The Cat is bemoaning conversations with someone who doesn’t believe in evolution. It’s a topic I’ve grown tired of “debating” on the net, but I’ll visit it One More Time, in the hope that perhaps I can shed some light.
A big problem, as evidenced by the comment thread, is that both sides never tire of turning the opposition into a straw man, and both keep trying to win the argument by definition. A good case in point is the description of the “anthropomorphic all-God” in the comments. It’s a misstatement of Christian positions to say God is “man-like.” Man is, in fact, God-like. (“Let us make man in our image” — KJV) Is “theomorphic” a word? The point is God is the original, man the derivative being. Characterizing God as “anthropomorphic” is a good way to antagonize your respondent.
What’s my position?
1) I find many of the suppositions made following the theory to be suspicious, to say the least. They may be true, but they don’t make sense to me, and there really isn’t way to test them. They are assertions, which make a sincere (at least most of them do) attempt to cover/explain the currently known facts. But several explanations can manage that, so without being able to test the theories, I don’t see a compelling reason to select one over another.
2) Just because I find it unlikely, I’m not going to tell you that you can’t believe it (there’s another problem in terminology — one doesn’t believe in evolution, one believes evolution; there’s no person there to believe in, after all) and forbid you telling other people about it. This attitude, alas, sets off the howler monkeys on both sides of the question.
3) Also, simply because I don’t see it as true doesn’t mean that it isn’t true. I’ve learned long ago not to limit God’s behavior by my own understanding. I don’t have His brainpower; when I know more, I’ll understand more.
Just to explain more about my point #1 above: Let’s say you know nothing at all about the world. You see a video which shows someone entering rooms in a house and turning on lights. Without being able to set up an experiment to test, you can theorize:
1) There is pressure plate under the floor which turns on the light.
2) There is a motion sensor which turns on the light.
3) The house demands you scratch it on a sensitive area and the light is its pleasure response.
4) The beings in the house have an abundance of energy and they power the lights by touching a contact plate.
(I’m sure there are other theories possible, but that’s enough, I think, to make the point.)
There isn’t an experiment we can perform that will *prove* that life on this planet emerged and developed according to the current theories (I use the plural, because there’s not complete agreement among those who accept evolution — nor is there agreement among those who do not, for that matter) this side of time travel. At best we could demonstrate that it could have happened that way, but even that hasn’t been done, yet.
We look at old bones, and we build fleshy creatures that may only vaguely resemble the actual being in question.

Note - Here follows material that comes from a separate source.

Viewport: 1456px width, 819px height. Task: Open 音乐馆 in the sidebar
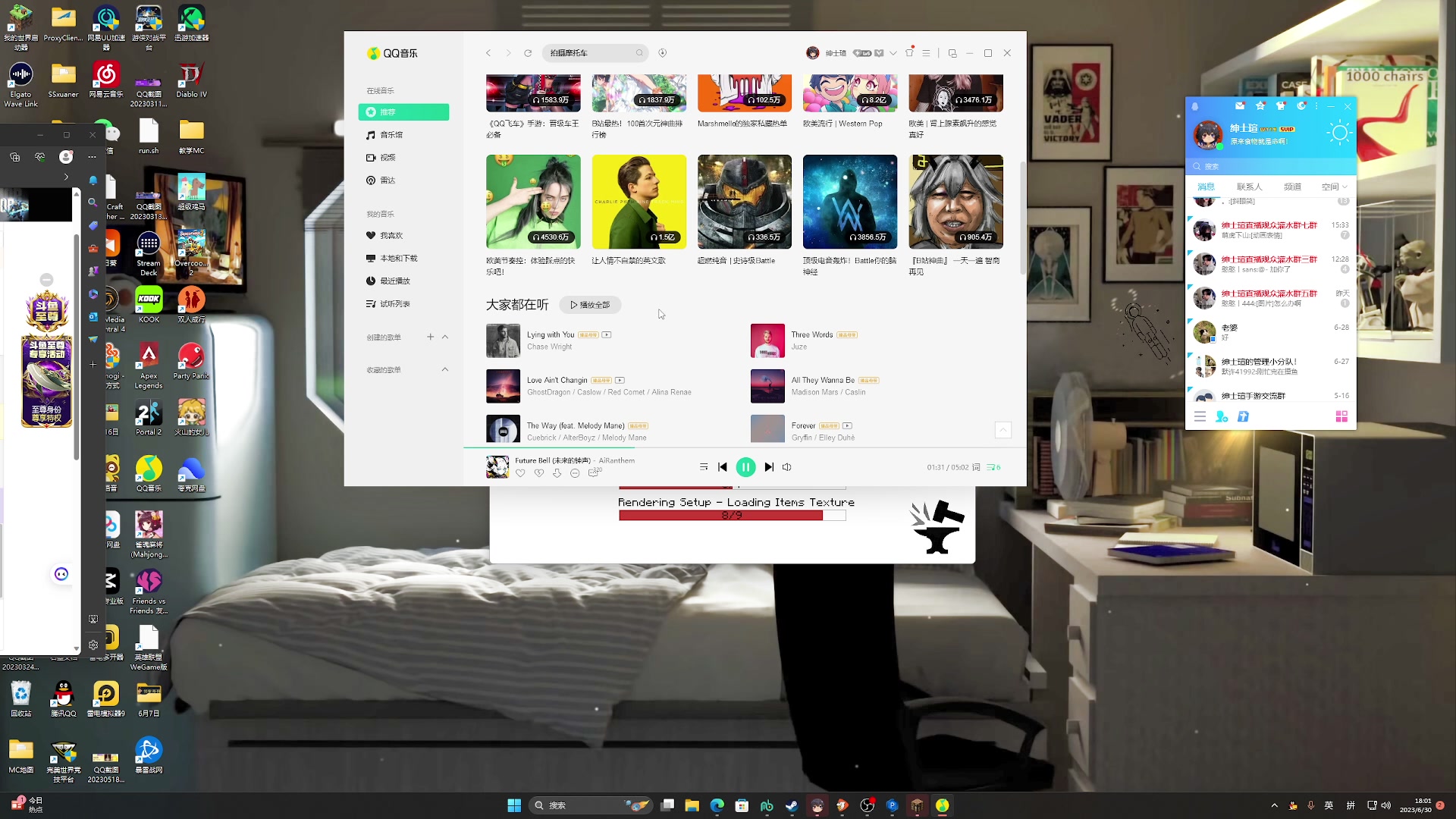(x=391, y=135)
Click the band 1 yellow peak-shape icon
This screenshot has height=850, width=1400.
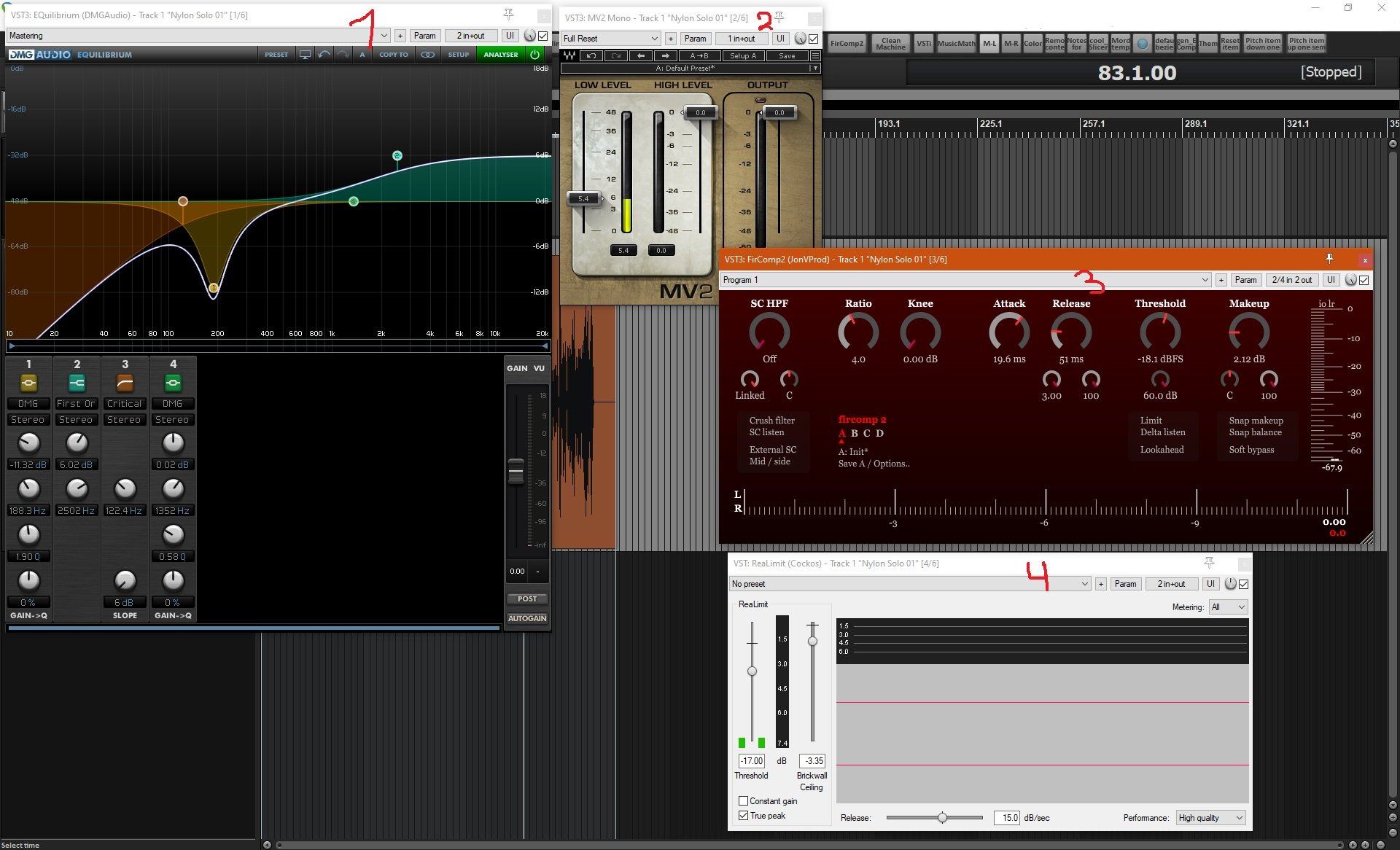coord(28,383)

You would, for example, have a hard time reconstructing my fleshly body from just my bones. I’ve had the same bones all my adult life, yet my height varies by 5% or more routinely, and occasionally by more. My weight has varied by 60% and more. Now imagine you’ve never seen a human and explain where they carry their body fat. They’re just guesses. Do they hold tegether, yes (for the most part) they do, but so does the future histoy of Miles Vorkosigan, does that mean he’s real? Or the Tharks? How about the Puppeteers and the Kzinti?
You see what I mean? Evolutionary theory is largely guesswork and suppositions, unproven and unprovable. (I once ran in to someone who claimed a computer simulation could prove it. Try as I might, I couldn’t get him to see it was tautaulogical: You build a simulation that runs according to the rules of evolutionary theory and behold, the result supports evolutionary theory! Yah think? Computer simulations are useful tools when we understand the problem domain; we don’t know enough about this one. The problem is when you build the solution into the test, you never can learn anything.) It’s just a case of choosing the set you find yourself comfortable living with.